Listed entries »
/---

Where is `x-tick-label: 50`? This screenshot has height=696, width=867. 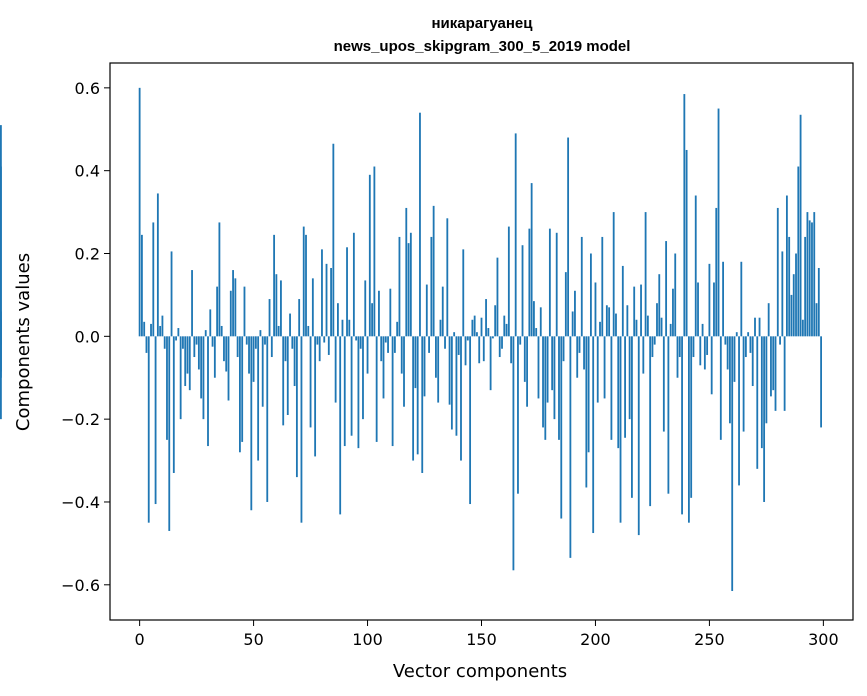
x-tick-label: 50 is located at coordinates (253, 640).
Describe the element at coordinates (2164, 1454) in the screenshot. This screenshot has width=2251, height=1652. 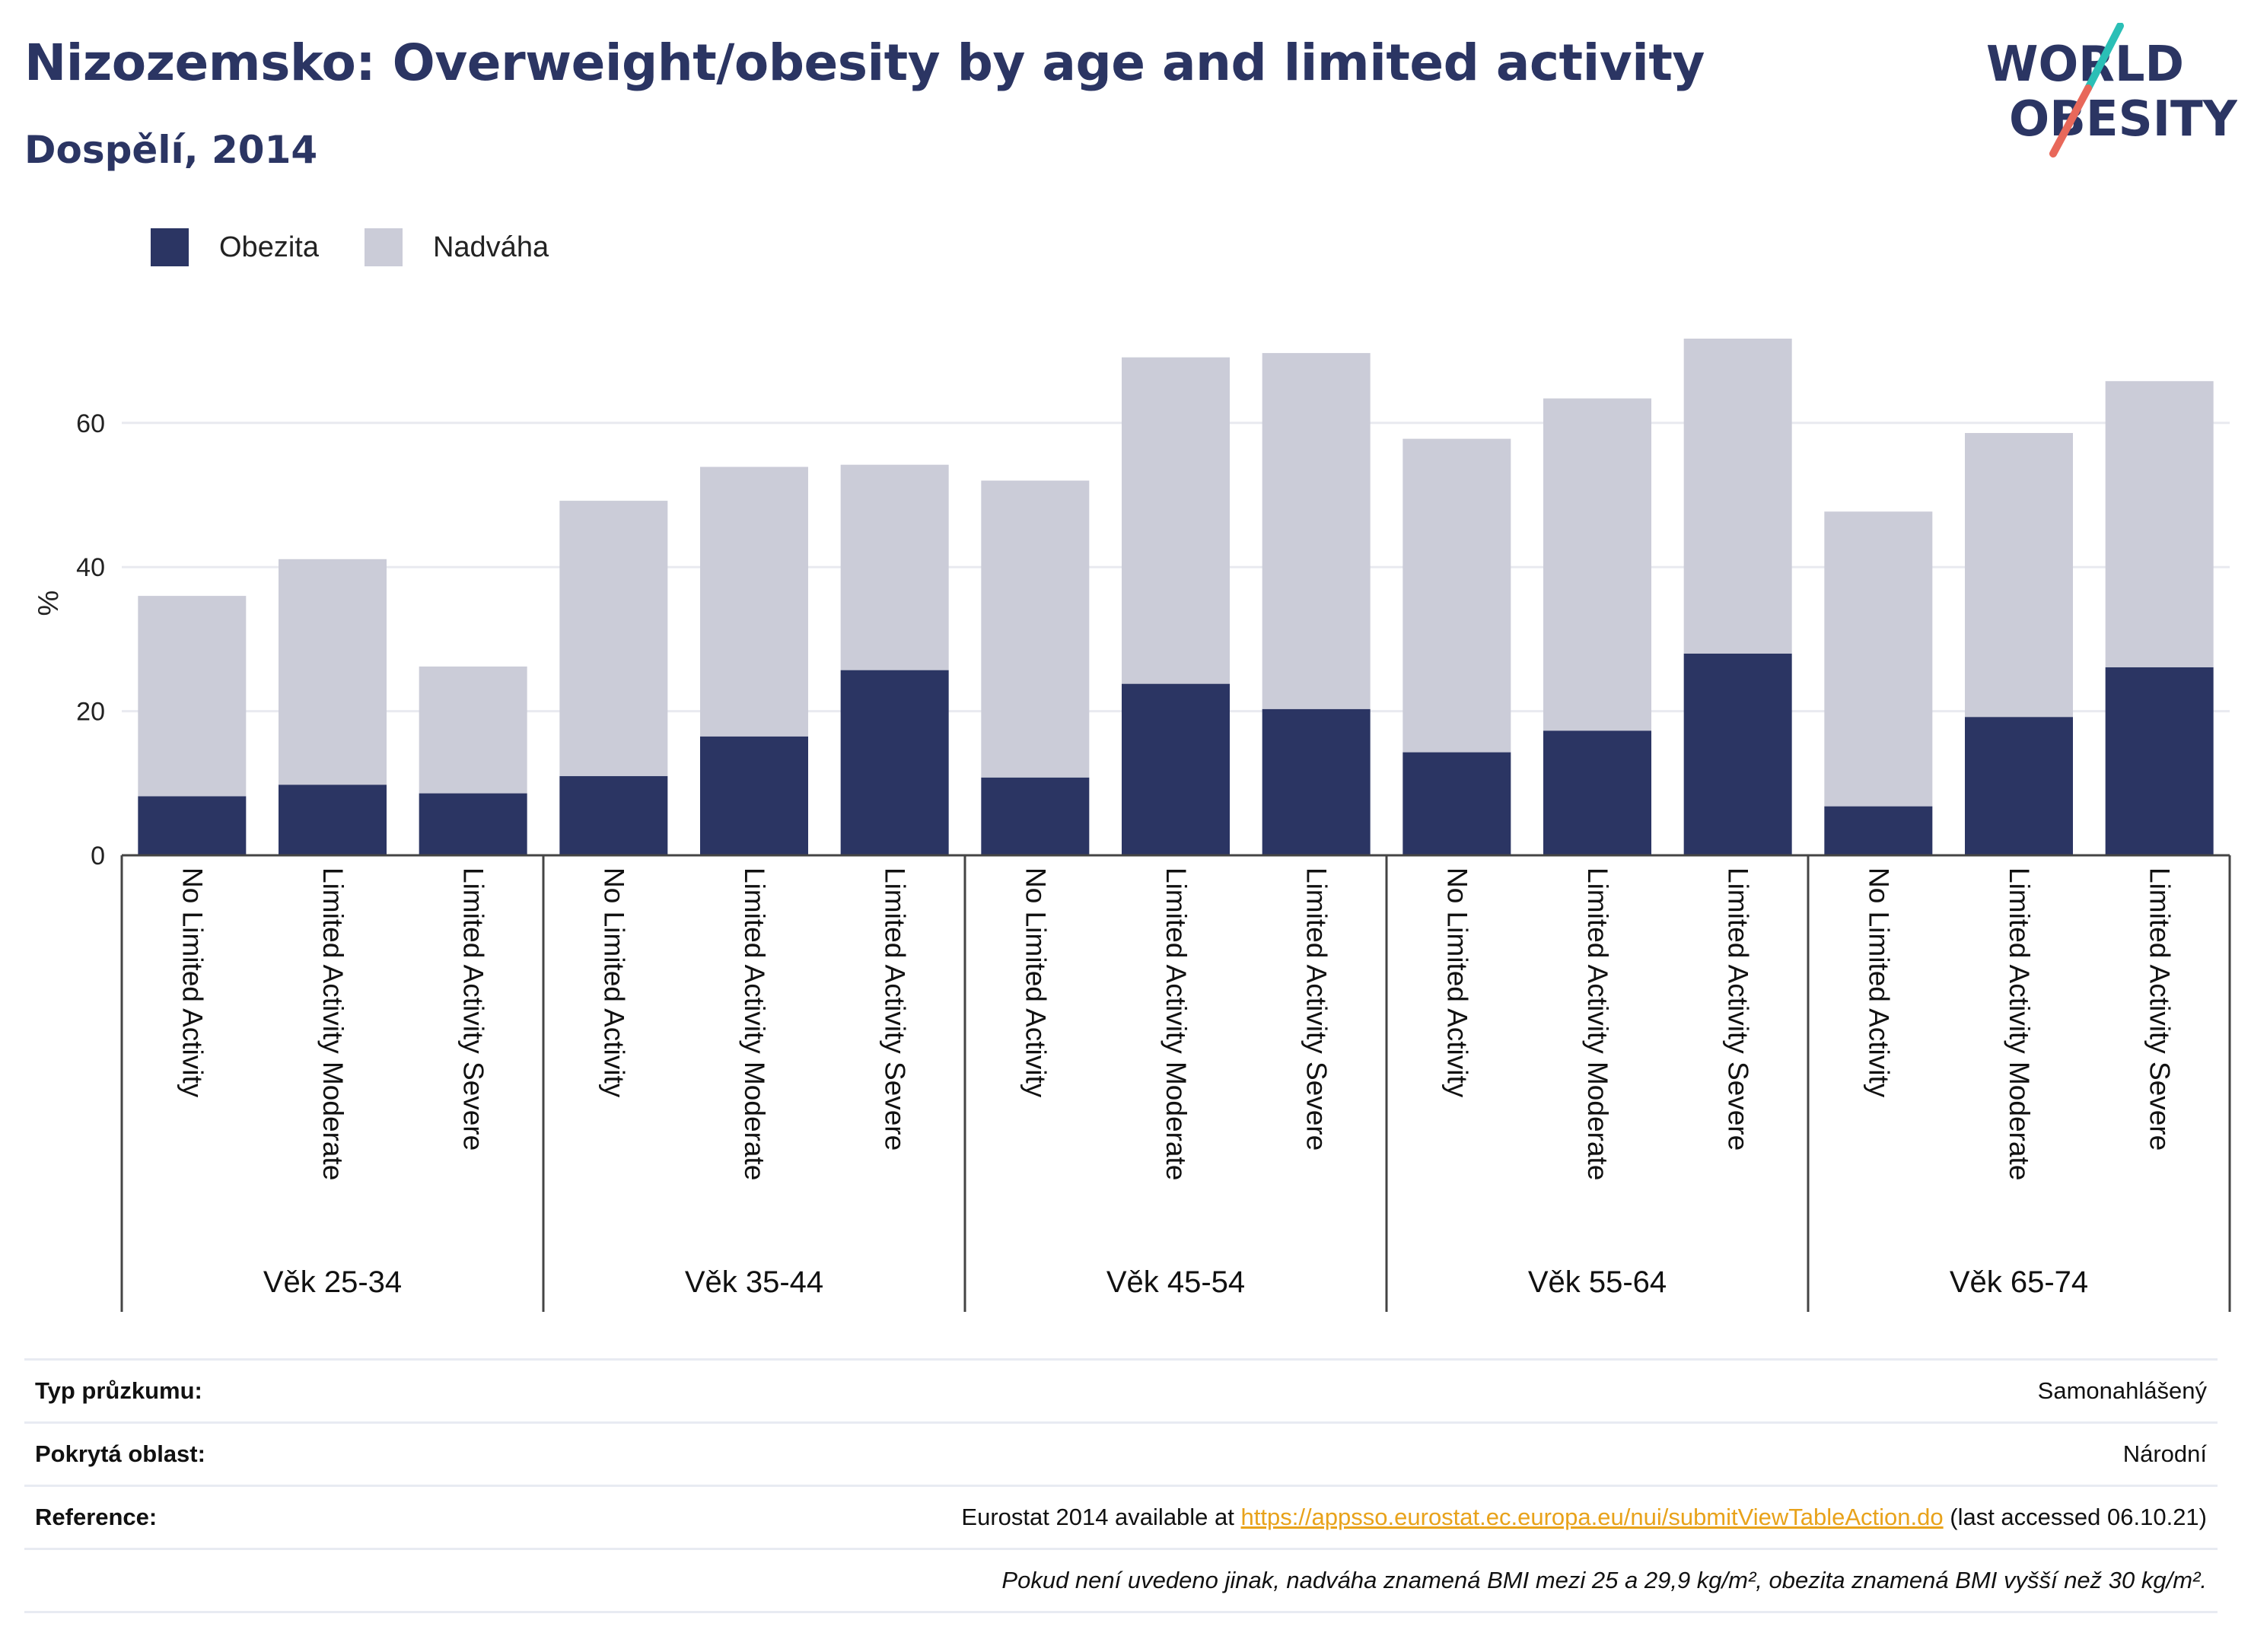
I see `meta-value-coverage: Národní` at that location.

\---
/---

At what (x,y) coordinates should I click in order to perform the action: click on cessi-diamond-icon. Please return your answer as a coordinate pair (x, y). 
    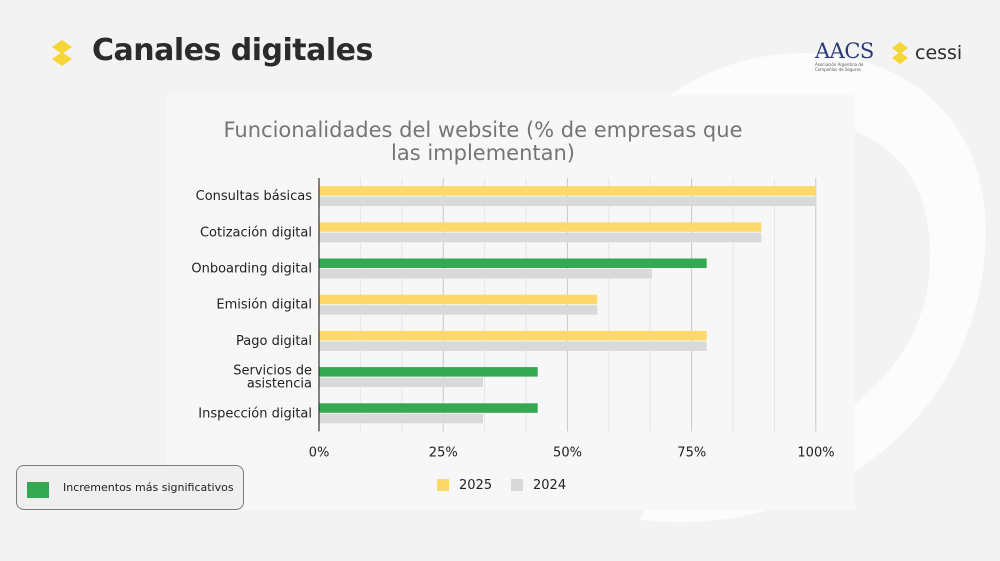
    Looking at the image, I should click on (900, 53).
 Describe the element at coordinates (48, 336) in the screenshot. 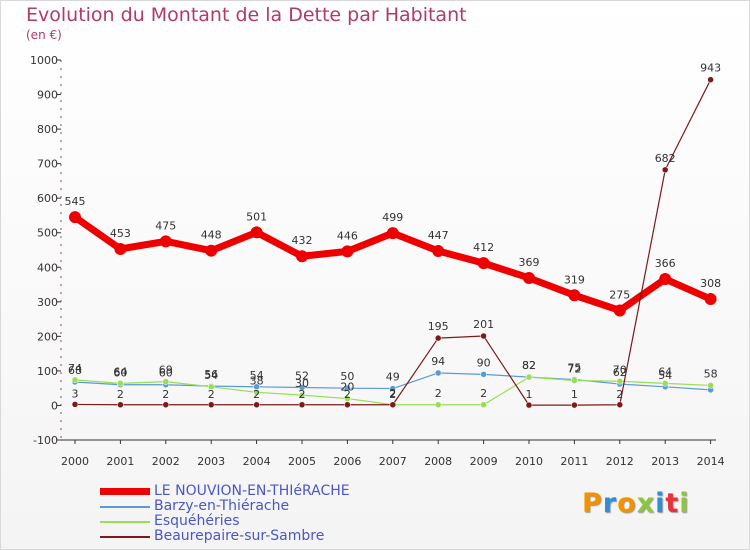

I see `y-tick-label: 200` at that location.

\---
/---

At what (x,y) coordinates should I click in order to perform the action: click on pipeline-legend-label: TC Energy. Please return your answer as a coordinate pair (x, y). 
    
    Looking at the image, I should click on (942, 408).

\---

What the task requires » Copy out word for word the lines from the one containing "on pipeline-legend-label: TC" up to and including the one containing "Looking at the image, I should click on (942, 408).".

Expected answer »
At what (x,y) coordinates should I click in order to perform the action: click on pipeline-legend-label: TC Energy. Please return your answer as a coordinate pair (x, y). 
    
    Looking at the image, I should click on (942, 408).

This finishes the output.